Ilustración de manos de adulto sosteniendo las de un bebé, con un aura protectora

Oración del Mal de Ojo para Mascotas

Las mascotas también son seres puros que se guían por sus instintos y generan un vínculo afectivo especial con nosotros, por lo que pueden verse afectadas por el mal de ojo. Si ves que tu mascota se comporta de manera extraña, dedícale la siguiente oración:

“¡Oh san Francisco de Asís! Curador, protector y caritativo guardián de los animales. Fiel devoto a la voluntad de Dios; este día yo te magnifico y te pido que medies a mi favor para que mi amada mascota pueda vadear el actual estado causado solo por aquella persona que busca jactarse del mal; te pido que le devuelvas la felicidad a su conducta y lo levantes de su apatía pues temo por su actual estado de salud. Amén.”
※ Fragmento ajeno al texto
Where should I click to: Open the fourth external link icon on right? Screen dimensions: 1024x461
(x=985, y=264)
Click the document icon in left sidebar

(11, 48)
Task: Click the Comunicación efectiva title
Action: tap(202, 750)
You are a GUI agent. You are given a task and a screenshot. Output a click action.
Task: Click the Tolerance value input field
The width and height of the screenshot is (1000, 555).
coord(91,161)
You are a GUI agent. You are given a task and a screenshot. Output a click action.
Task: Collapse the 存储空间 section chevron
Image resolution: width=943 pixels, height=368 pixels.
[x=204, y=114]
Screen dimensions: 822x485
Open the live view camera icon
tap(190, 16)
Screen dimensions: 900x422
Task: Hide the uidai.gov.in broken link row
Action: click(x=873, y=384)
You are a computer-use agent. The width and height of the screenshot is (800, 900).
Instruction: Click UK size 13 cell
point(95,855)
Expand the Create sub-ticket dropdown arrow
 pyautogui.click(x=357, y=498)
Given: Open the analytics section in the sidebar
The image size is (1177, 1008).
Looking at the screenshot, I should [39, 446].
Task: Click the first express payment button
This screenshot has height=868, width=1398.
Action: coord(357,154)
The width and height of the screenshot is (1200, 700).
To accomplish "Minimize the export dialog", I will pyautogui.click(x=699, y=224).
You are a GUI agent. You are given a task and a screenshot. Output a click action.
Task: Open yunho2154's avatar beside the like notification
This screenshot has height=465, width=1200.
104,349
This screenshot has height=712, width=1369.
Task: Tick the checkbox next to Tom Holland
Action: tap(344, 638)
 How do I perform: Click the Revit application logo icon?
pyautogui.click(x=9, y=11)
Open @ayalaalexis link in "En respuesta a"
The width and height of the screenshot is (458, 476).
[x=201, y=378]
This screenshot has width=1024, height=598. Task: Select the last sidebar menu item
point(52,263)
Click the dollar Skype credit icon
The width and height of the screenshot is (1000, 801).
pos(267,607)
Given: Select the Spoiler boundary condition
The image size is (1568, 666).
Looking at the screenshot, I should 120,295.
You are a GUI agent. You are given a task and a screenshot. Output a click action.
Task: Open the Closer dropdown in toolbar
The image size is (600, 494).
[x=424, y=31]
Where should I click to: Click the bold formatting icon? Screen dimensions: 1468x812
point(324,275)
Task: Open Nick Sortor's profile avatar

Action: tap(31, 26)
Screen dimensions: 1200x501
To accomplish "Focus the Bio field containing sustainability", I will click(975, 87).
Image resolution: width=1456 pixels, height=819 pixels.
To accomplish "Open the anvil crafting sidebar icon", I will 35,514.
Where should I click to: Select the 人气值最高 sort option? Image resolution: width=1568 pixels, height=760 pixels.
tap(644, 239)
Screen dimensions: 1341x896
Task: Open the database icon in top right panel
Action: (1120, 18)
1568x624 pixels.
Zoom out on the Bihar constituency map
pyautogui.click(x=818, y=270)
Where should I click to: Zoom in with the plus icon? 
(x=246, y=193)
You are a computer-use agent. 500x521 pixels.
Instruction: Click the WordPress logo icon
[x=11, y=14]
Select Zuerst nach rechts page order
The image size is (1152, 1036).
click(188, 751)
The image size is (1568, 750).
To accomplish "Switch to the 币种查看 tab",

Oración para Cualquier Persona con Mal de Ojo

Generalmente, los adultos también son propensos a padecer el mal de ojo. La oración que puede ayudarnos es la siguiente:

“Luz del mundo, luz del bien. Tú que siempre terminas siendo la vencedora en la lucha contra el mal aunque a veces los simples mortales no lo veamos por nuestra impaciencia y nuestra pequeñez te pido que me ampares y protejas del mal de ojo que puedo tener encima. A tu lado no tengo por qué tener nada y aunque haya personas que no me quieran bien y me deseen lo peor no podrán lograr hacerme daño puesto que yo soy de los vuestros y estoy contigo. Nadie que intente maldecirme podrá lograr su objetivo puesto que el mal se volverá contra ellos.”

La Iglesia Católica y la Protección contra el Mal de Ojo: San Benito de Nursia

Las malas energías, así como el desear el mal a otra persona, son acciones y entidades que se encuentran a diario en una sociedad cada vez más compleja, por lo que los credos alternativos y tradicionales realizan llamados de atención constantemente para que la envidia y el orgullo se eviten lo más que se pueda. La Iglesia Católica ha puesto en conocimiento una serie de oraciones que ayudan a fortalecer la protección de los pensamientos, propios y ajenos, relacionados con la envidia y con el coloquial ‘mal de ojo’. Esto ha sido de la mano de San Benito de Nursia, un monje católico fundador de la Orden de los Benedictinos que influyó categóricamente en la cotidianidad religiosa en Europa.

El catolicismo ha asociado la imagen de este santo con la protección de la envidia por medio de la muy conocida medalla de San Benito y sus oraciones:

  • “San Benito, con tu cruz y tu amor, líbrame de las energías negativas y de todo mal de ojo que pueda afectarme. Amén.”
  • “San Benito, patrón de la paz y la protección, defiéndeme de la envidia y la maldad con tu poderosa intercesión. Amén.”
  • “Con humildad te invoco, San Benito, para que me guardes de las malas intenciones y las miradas envidiosas. Amén.”
  • “En el nombre de San Benito, confío en su poderosa intercesión para protegerme de la envidia y el mal de ojo. Amén.”
  • “Oh, Santo San Benito, defensor contra el mal, protege mi hogar y familia de cualquier influencia negativa. Amén.”
  • “Oh, glorioso San Benito, patrón contra las envidias y el mal de ojo, te ruego que me protejas y alejes toda influencia negativa de mi vida. Amén.”
  • “Santo San Benito, en tu nombre, ruego que todos los pensamientos y deseos maliciosos sean apartados de mi camino. Amén.”
  • “San Benito, poderoso protector, guía mis pasos lejos de la envidia y el mal, y concédeme paz y armonía. Amén.”
  • “San Benito, con tu cruz y tu fe, te pido que me rodees con tu luz protectora y me alejes de cualquier envidia para mi bienestar. Amén.”
  • “Bendito San Benito, escucha mis plegarias y líbrame de las energías negativas que buscan hacerme daño. Amén.”
  • “San Benito, intercesor ante Jesús y ante Dios, te suplico que guardes mi camino de las miradas envidiosas y de la negatividad. Amén.”
  • “Oh, glorioso San Benito, bendice mi vida con tu protección divina y mantén alejados los males y las envidias. Amén.”
  • “San Benito, modelo de virtud y pureza, protégeme de todo mal y desvía cualquier envidia que se cruce en mi camino. Amén.”
  • “Oh, San Benito, te imploro que mantengas mi alma a salvo de la envidia y me concedas paz y serenidad. Amén.”
  • “En el nombre de San Benito, rechazo y alejo todas las energías negativas y la envidia que me rodean. Amén.”